同年5月に公開されたバージョン1.100で、MCPのツールやワークスペースの認識機能などは導入されていたが、バージョン1.101では「認証」「プロンプト」「リソース」「サンプリング」などの機能が利用可能になった。Microsoftは「これでMCPの全機能に対応した」としている。
VS CodeがMCPの新しい認証の仕様に対応した。同社によると、この仕様の策定には、Microsoftの他、Anthropic、Okta(Auth0)、Stytch、Descopeを含む幅広いアイデンティティー(ID)コミュニティーが協力したという。
新しい認証では、MCPサーバを「リソースプロバイダー」として認証サーバから明確に分離した。そのため、開発者が独自の「OAuth」認証機能を一から構築する必要がなくなり、既存のIDプロバイダーに認証を任せられるようになった。

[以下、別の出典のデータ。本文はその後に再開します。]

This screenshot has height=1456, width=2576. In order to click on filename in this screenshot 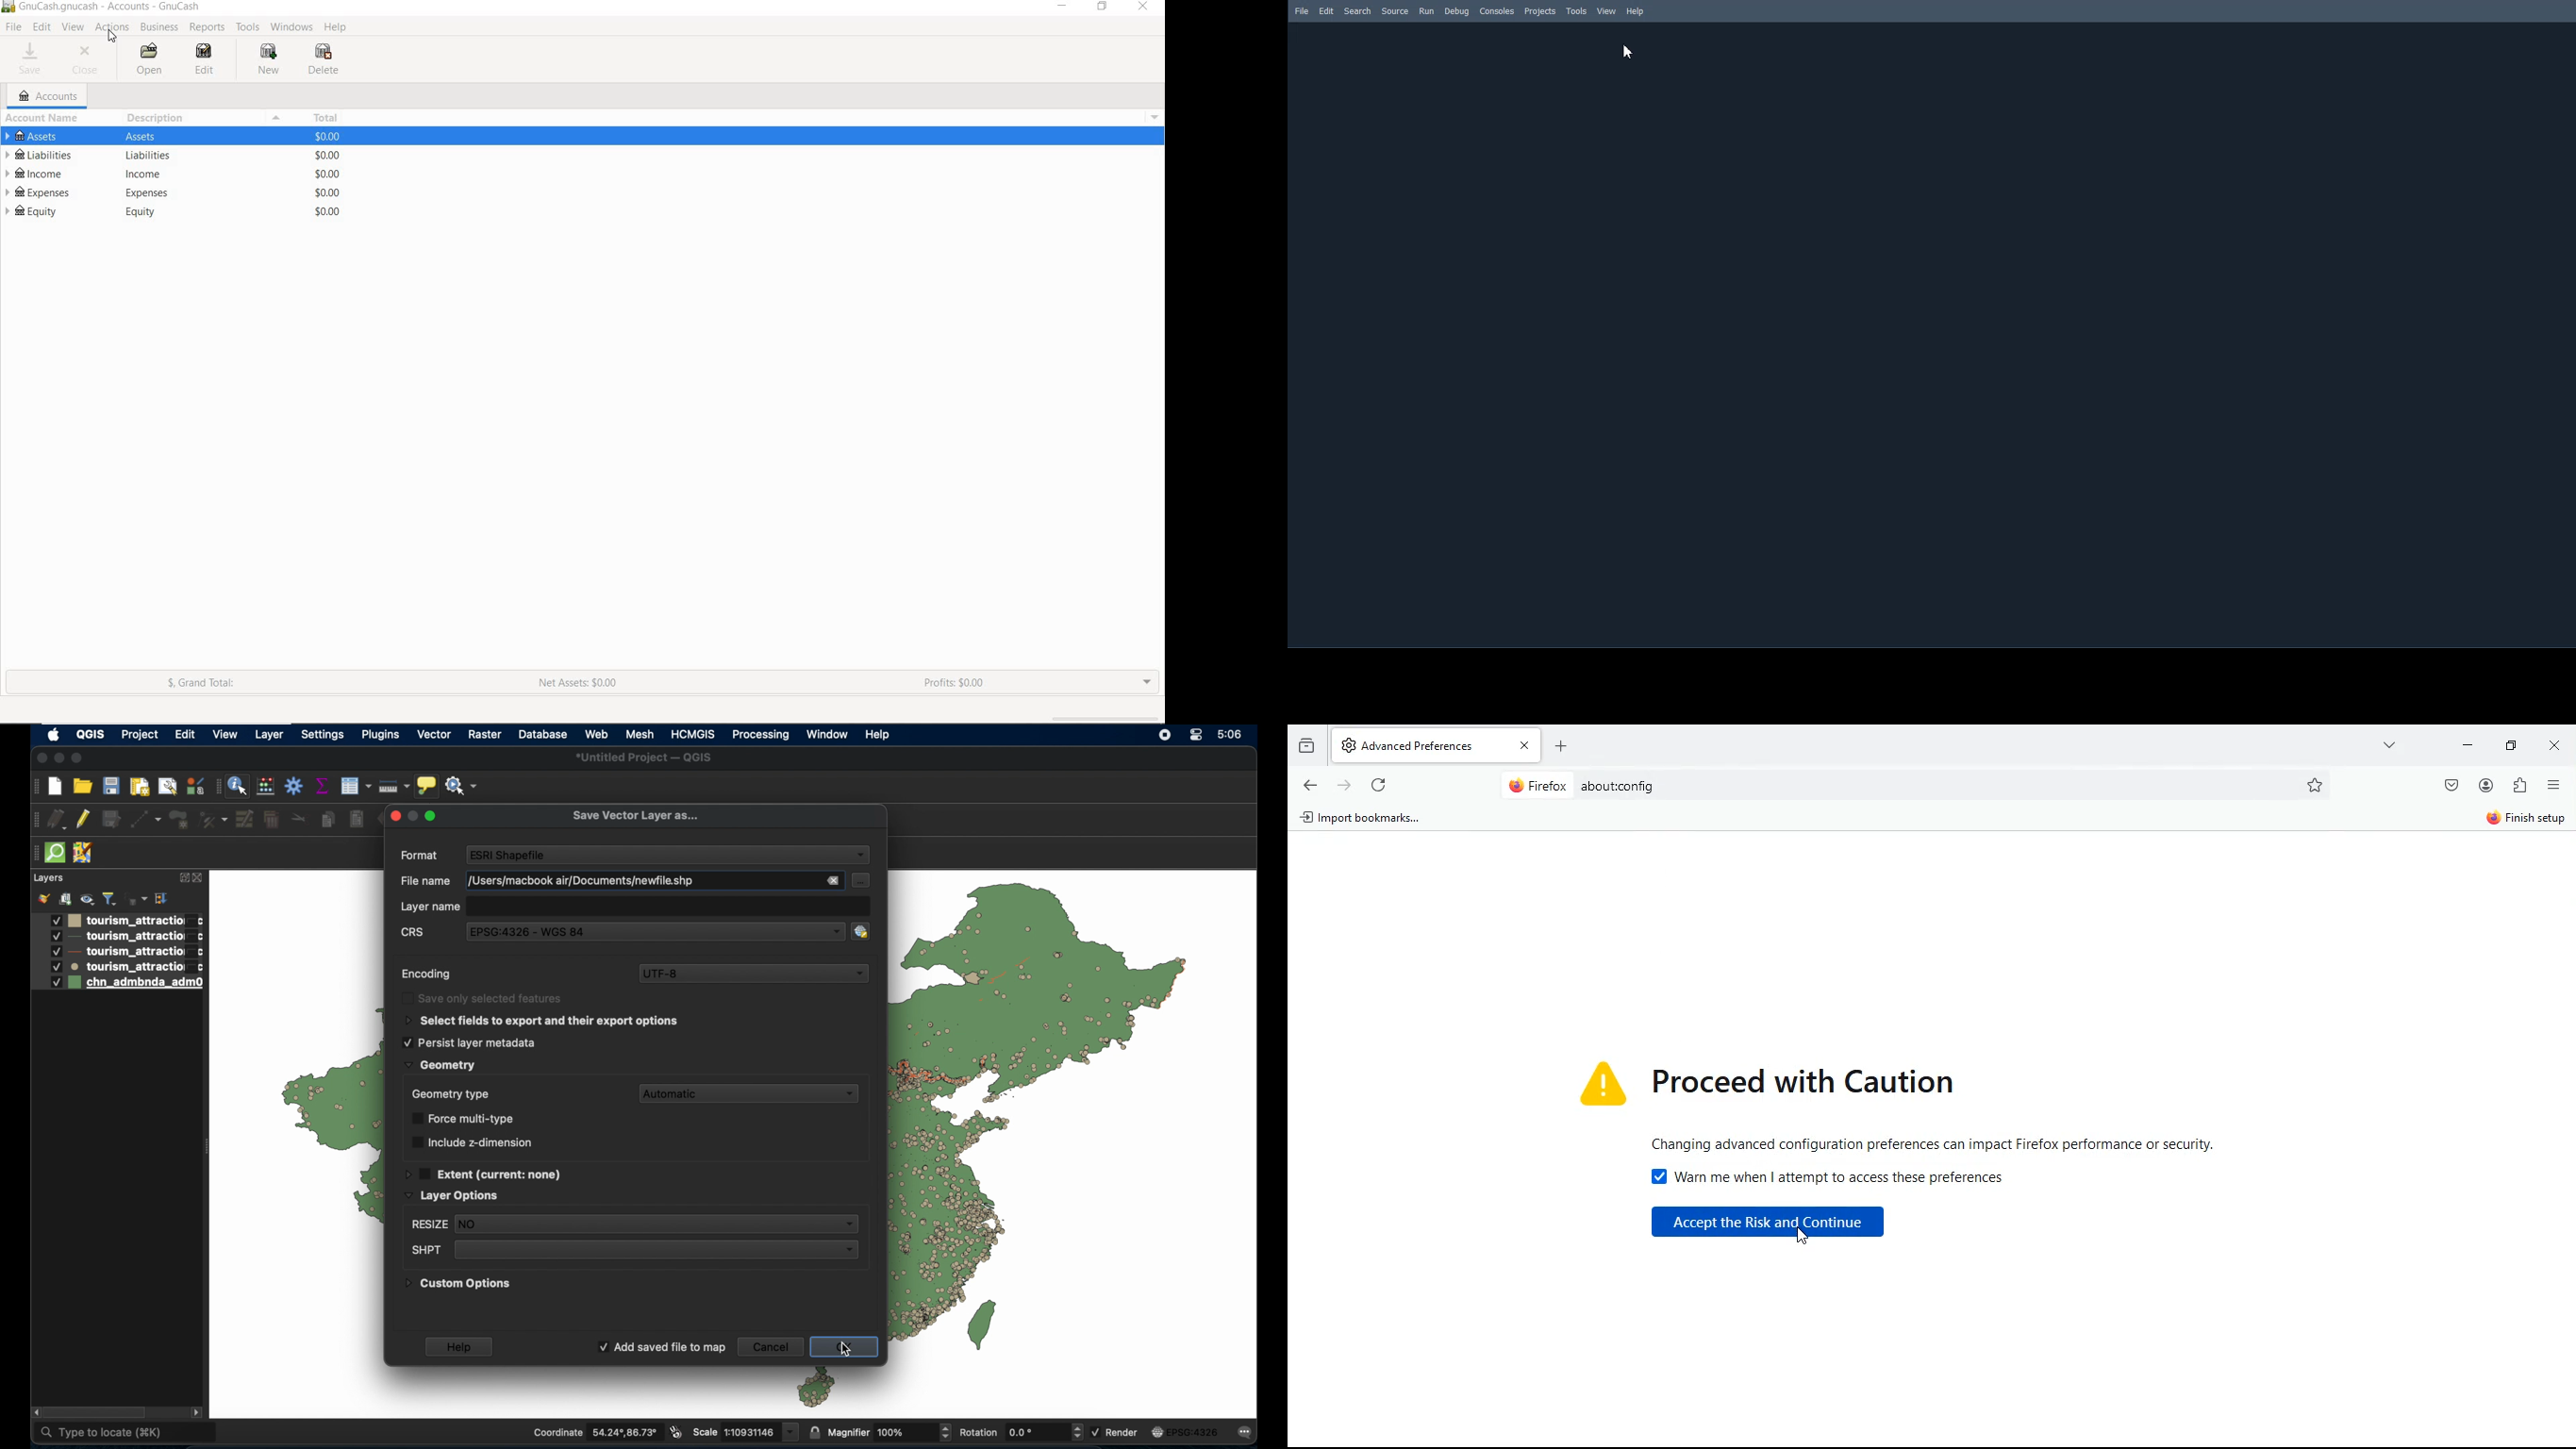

バージョン1.100で導入された「Streamable HTTPトランスポート」と組み合わせることで、エンタープライズレベルのセキュリティを維持しながら、独立して拡張可能なリモートMCPサーバを構築できるようになった。「GitHub MCP Server」がその一例だ。GitHub MCP Serverは、VS Codeの既存のGitHub認証とアカウント管理を利用し、OAuthを適切に統合したリモートサーバとして利用可能になっている。
MCPは、LLM(大規模言語モデル)のアプリケーションやAI(人工知能)エージェントといったMCPクライアントに、MCPサーバがコンテキスト(文脈)、ツール、プロンプトを提供する仕組みになっている。
プロンプトは、LLMのために再利用可能なスニペットやタスクを生成するためにMCPサーバによって定義される。これは、ユーザーによって管理、調整できるように設計されている。
VS Codeのチャット内で「/mcp.servername.promptname」という形式のコマンドとしてアクセスでき、プレーンテキストを入力したり、プロンプト変数にコマンド出力を含めたりできる。
MCPにおけるリソースは、MCPサーバがエクスポーズ(公開)し、MCPクライアントによって読み取ることができるデータやコンテンツのことだ。テキストや画像などが含まれ、LLMが回答を生成する際のコンテキストとして利用される。
VS Codeでは、このリソースを表示したり保存したりできる他、コンテキストとして添付も可能だ。
MCPにおけるサンプリングとは、MCPサーバがMCPクライアントを通じて、LLMにリクエストを送る機能だ。この機能を使うことで、セキュリティとプライバシーを維持しながら、複雑な推論をさせたりマルチエージェント同士の連携を促したりできる。